Data items:
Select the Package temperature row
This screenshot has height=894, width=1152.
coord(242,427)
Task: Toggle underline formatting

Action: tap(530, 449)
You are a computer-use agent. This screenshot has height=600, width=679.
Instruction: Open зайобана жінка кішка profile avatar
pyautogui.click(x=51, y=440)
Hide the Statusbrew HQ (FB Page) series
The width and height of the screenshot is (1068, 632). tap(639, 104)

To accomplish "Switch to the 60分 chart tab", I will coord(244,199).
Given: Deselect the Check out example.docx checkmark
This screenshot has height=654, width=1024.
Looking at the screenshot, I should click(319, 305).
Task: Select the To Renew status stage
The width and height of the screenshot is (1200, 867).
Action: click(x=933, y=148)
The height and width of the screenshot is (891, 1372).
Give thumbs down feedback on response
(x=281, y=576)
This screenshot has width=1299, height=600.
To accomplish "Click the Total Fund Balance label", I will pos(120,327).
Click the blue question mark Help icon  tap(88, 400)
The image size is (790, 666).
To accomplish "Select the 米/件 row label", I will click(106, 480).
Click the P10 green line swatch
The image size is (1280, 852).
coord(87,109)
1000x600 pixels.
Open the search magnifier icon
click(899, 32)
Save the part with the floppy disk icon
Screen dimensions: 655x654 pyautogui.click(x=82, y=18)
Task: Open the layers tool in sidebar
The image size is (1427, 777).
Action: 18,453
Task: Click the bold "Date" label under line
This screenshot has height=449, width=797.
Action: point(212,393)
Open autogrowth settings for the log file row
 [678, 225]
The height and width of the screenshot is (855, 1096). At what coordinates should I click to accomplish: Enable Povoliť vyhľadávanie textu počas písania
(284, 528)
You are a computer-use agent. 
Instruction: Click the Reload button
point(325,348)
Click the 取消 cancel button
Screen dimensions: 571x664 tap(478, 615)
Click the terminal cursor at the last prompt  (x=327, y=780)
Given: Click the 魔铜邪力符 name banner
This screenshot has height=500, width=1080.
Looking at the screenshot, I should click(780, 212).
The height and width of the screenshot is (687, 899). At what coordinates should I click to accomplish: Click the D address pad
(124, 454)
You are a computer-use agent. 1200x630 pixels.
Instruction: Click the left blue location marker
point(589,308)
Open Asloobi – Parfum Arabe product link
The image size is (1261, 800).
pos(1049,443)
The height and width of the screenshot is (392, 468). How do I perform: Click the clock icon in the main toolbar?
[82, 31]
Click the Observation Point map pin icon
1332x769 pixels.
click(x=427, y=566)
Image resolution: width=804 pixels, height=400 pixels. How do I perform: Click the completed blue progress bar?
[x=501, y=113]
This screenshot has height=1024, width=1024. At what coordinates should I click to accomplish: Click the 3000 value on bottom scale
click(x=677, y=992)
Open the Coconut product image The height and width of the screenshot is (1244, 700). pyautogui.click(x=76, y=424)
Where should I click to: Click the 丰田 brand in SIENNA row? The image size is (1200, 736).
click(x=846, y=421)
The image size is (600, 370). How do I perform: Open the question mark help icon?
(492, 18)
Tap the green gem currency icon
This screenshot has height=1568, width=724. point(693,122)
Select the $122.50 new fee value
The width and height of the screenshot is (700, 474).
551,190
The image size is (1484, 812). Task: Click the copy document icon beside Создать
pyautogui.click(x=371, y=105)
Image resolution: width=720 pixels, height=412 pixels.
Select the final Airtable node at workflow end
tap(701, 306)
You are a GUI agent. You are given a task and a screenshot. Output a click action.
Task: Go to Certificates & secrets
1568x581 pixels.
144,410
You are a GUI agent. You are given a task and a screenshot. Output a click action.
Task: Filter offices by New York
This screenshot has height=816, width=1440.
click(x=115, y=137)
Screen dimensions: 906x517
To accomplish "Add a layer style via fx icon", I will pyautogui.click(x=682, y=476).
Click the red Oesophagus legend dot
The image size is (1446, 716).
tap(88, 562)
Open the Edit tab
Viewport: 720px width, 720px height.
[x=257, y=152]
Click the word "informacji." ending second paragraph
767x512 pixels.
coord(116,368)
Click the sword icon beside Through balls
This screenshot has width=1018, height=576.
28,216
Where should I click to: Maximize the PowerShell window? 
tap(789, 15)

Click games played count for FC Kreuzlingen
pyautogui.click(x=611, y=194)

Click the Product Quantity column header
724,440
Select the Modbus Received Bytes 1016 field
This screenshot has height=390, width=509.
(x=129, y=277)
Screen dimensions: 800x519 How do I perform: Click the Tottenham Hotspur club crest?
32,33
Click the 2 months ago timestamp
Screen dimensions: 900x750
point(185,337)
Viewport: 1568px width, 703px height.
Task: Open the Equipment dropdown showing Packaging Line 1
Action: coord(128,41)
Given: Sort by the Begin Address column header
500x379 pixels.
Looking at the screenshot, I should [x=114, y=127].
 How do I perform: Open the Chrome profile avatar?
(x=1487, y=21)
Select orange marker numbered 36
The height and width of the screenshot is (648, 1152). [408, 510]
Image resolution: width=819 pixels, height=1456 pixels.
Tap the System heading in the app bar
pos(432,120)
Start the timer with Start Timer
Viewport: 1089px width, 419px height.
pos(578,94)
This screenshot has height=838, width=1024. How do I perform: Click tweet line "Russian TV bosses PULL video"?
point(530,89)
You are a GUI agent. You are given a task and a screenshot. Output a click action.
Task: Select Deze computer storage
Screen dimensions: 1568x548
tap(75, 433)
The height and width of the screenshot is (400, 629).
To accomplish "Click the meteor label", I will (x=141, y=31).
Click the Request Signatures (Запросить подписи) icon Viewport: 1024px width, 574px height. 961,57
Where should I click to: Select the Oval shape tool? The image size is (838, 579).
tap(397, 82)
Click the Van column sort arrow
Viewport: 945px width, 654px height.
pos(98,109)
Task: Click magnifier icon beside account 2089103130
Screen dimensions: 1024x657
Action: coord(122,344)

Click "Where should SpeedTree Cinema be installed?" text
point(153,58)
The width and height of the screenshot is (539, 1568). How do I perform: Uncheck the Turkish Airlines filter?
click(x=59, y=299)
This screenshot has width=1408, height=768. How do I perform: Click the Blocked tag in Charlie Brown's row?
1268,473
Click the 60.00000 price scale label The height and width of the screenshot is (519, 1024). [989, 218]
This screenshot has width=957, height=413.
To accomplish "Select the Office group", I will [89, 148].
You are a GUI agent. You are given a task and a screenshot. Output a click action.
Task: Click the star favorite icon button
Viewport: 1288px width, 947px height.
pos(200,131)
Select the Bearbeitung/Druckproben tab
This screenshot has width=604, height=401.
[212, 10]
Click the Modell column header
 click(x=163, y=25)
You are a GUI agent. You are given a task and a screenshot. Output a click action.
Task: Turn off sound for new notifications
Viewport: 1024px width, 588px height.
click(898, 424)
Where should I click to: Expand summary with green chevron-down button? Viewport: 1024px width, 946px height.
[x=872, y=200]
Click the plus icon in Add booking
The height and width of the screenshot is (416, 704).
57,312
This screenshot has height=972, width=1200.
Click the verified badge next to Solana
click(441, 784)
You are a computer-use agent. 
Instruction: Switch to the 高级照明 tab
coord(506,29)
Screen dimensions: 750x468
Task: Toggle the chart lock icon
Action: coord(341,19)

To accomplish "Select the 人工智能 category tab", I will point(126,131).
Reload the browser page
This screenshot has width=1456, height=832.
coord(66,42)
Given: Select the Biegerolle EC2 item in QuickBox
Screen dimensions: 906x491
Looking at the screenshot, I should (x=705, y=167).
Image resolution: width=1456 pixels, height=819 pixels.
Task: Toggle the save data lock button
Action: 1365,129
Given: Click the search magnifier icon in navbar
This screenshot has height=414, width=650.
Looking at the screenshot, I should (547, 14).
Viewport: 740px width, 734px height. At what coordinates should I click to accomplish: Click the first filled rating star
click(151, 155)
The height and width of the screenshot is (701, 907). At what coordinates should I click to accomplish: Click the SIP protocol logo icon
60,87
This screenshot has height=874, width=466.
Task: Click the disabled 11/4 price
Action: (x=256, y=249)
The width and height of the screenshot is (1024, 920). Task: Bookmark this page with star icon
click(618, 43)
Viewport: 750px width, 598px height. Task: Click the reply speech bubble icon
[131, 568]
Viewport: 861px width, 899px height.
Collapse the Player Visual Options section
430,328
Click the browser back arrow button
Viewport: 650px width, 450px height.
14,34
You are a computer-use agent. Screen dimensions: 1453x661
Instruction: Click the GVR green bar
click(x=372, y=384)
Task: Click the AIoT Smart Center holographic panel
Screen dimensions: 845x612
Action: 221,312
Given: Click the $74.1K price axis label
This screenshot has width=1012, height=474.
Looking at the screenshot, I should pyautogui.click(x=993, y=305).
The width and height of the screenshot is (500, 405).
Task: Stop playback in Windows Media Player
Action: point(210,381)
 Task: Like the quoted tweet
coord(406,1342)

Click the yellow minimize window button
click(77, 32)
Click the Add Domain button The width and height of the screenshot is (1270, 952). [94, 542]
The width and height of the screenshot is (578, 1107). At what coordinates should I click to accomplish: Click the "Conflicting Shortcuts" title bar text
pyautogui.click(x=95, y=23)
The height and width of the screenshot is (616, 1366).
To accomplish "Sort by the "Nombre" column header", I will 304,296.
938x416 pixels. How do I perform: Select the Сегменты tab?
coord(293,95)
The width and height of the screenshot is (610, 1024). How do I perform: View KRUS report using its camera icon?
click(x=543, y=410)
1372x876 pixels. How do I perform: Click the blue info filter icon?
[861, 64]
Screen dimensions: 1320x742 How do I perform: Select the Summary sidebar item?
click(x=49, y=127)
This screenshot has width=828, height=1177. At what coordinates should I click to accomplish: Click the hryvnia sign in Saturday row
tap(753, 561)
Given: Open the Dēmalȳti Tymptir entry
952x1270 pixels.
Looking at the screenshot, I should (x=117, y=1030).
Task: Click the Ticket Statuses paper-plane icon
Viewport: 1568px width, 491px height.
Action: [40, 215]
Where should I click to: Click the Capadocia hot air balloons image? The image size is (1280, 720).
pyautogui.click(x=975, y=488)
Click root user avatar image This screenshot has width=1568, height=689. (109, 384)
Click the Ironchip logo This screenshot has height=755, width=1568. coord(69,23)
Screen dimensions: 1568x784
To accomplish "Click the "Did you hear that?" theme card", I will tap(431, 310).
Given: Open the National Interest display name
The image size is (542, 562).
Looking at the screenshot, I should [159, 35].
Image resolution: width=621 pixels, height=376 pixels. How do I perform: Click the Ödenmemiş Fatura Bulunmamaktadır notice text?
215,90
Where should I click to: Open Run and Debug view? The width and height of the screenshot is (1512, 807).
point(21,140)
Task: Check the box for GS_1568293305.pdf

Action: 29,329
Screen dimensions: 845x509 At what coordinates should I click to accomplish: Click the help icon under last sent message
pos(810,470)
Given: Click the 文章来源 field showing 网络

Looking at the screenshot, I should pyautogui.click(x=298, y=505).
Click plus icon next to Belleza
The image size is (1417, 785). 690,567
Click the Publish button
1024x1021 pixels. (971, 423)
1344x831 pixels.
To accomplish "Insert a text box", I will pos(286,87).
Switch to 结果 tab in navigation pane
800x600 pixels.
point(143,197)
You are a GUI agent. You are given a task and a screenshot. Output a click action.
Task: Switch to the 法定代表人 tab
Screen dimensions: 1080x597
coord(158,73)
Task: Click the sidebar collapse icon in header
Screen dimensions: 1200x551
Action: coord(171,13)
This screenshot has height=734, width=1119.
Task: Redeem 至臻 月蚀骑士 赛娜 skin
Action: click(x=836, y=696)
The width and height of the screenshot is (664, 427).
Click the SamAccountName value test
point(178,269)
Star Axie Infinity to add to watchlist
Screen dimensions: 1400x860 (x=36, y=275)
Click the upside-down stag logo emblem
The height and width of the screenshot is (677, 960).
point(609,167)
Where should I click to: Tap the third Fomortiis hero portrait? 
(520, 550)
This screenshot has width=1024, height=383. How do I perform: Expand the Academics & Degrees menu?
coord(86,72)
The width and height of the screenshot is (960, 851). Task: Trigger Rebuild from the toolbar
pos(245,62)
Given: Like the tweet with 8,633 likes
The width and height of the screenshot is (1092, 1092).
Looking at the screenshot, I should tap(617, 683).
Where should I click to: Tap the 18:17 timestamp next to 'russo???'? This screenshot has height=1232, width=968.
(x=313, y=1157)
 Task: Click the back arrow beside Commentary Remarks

*Description of the task*
In the records above, find each line with the word "label" and copy it out.

*Solved exercise*
To accomplish "Click the Total Fund Balance label", I will pos(120,327).
To accomplish "Select the 米/件 row label", I will click(106, 480).
Task: Click the bold "Date" label under line
To accomplish "Click the meteor label", I will (x=141, y=31).
Click the 60.00000 price scale label The height and width of the screenshot is (519, 1024). [989, 218]
Given: Click the $74.1K price axis label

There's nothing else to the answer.